#### Exercise text
Opinion

Pandemic push to higher inequalities

In many countries, including India, COVID has led to high inequalities in terms of income, wealth and gender as the economy touched the ebb

The two phases of the COVID-19 pandemic have been a learning experience, globally. The calamity has proved to be a greater leveller. Whether king or pauper, living in rural or urban areas, educated or uneducated, it affected everybody’s lives and lifestyles, making us face unexpected and unprecedented things.

According to a 2021 Oxfam report, this has been a global trend. A survey of 295 economists across 79 countries found that most of them were convinced that the COVID-19 crisis would lead to high inequalities in terms of income, wealth and gender. For example, 87 per cent of the economists foresaw that “income inequality in their country was either going to increase or strongly increase”. The prediction has turned out to be true in many countries, including India.

For the first time in four decades, the Indian economy — already on the slope even before pandemic — touched the ebb in 2020-21. The CMIE data indicate that over 10 million Indians lost their jobs during the second wave and 97 per cent of households suffered loss of income and witnessed a dip in real incomes, adjusted to inflation, in the past year. The remaining three per cent included either the super rich or the wretched poor. The former have sources that deliver incomes even during lockdowns and the really poor ones do not have scope for further fall.

#### Exercise details
From the opinion piece on pandemic inequality, copy word for word the passage starting with "Pandemic push to" and going on through "and unprecedented things.".

#### The data
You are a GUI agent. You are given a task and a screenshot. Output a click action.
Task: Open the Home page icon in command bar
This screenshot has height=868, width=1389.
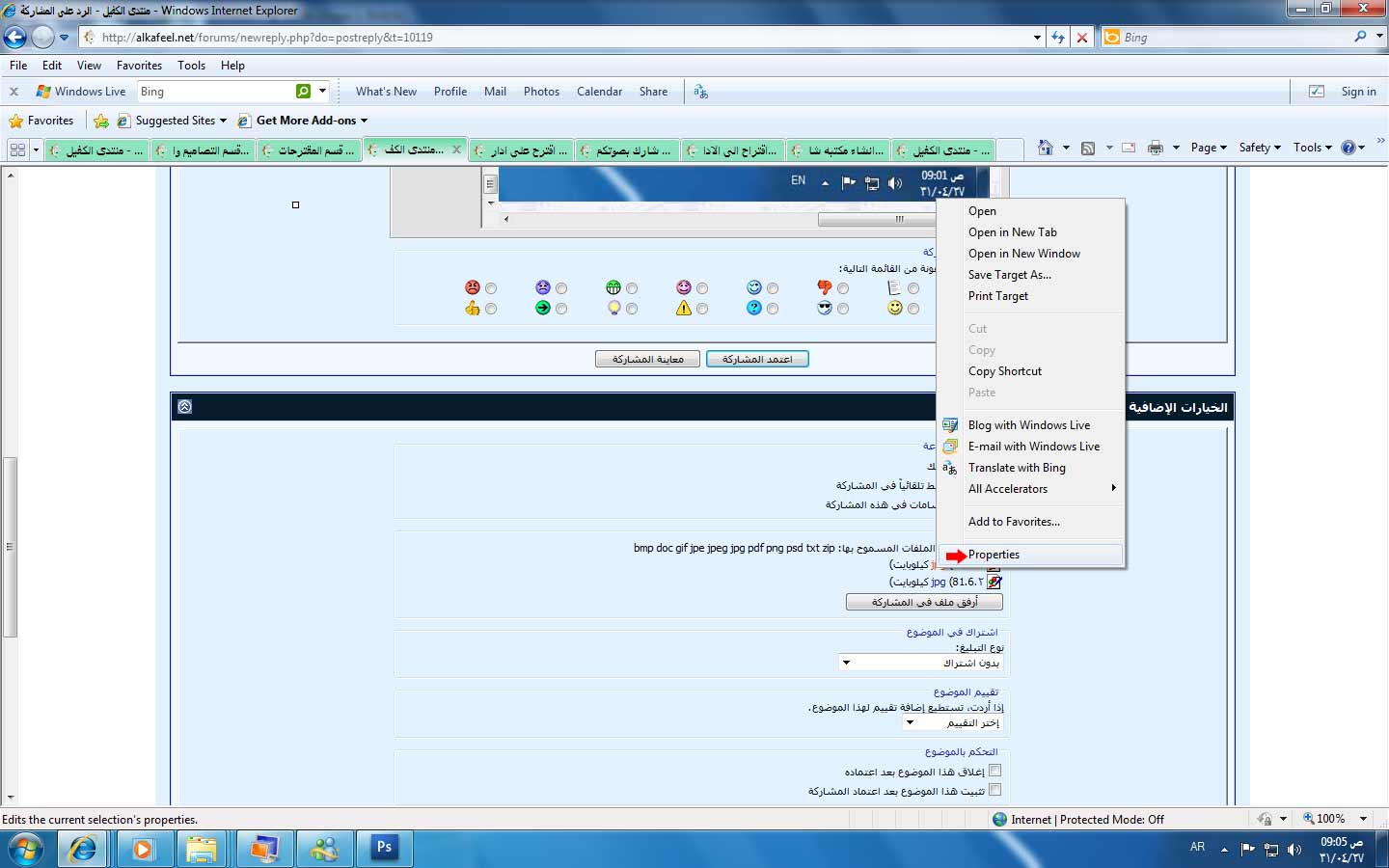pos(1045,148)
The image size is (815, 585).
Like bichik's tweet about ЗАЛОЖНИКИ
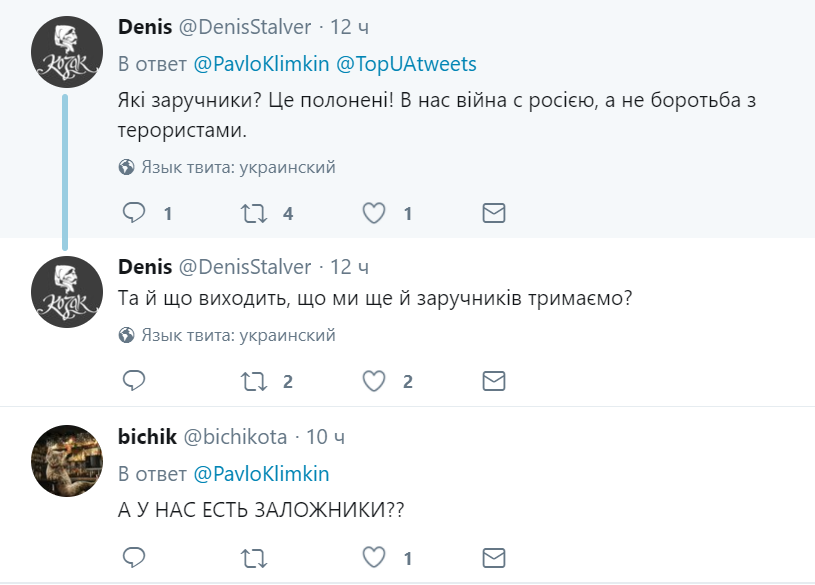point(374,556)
--
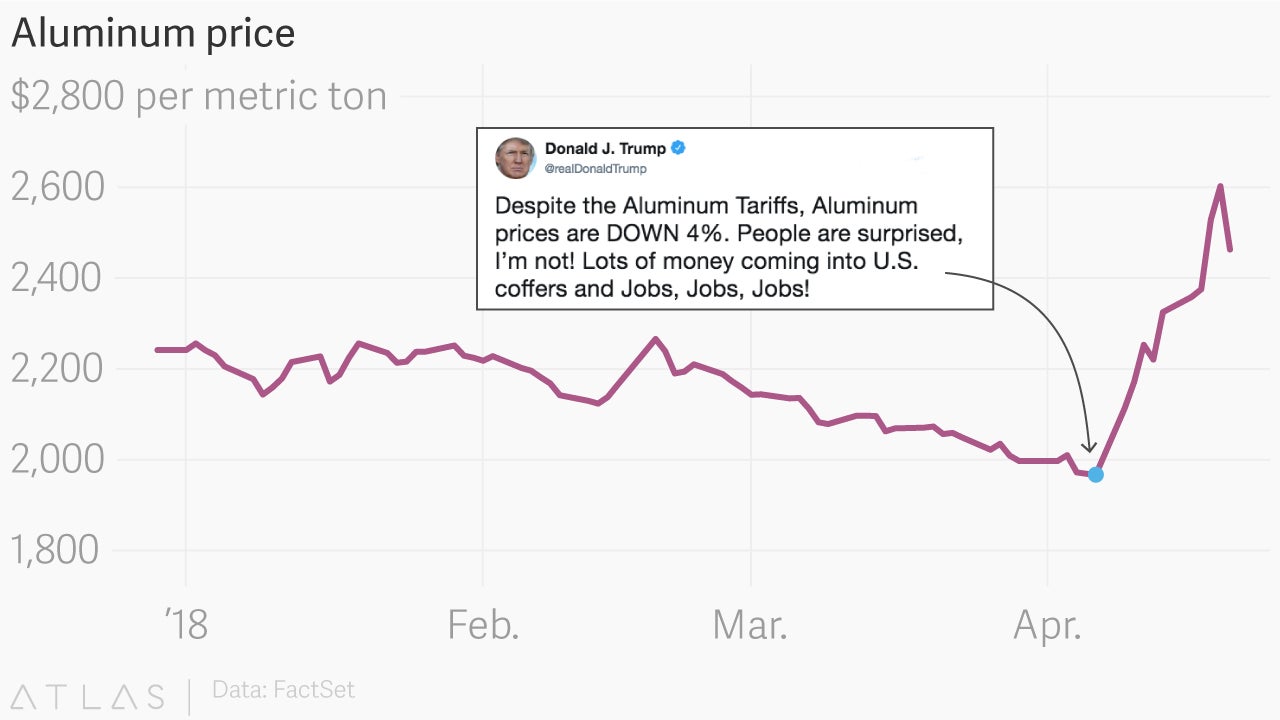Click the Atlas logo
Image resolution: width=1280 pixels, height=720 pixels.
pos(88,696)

#### Result of this exercise
Pandemic push to higher inequalities

In many countries, including India, COVID has led to high inequalities in terms of income, wealth and gender as the economy touched the ebb

The two phases of the COVID-19 pandemic have been a learning experience, globally. The calamity has proved to be a greater leveller. Whether king or pauper, living in rural or urban areas, educated or uneducated, it affected everybody’s lives and lifestyles, making us face unexpected and unprecedented things.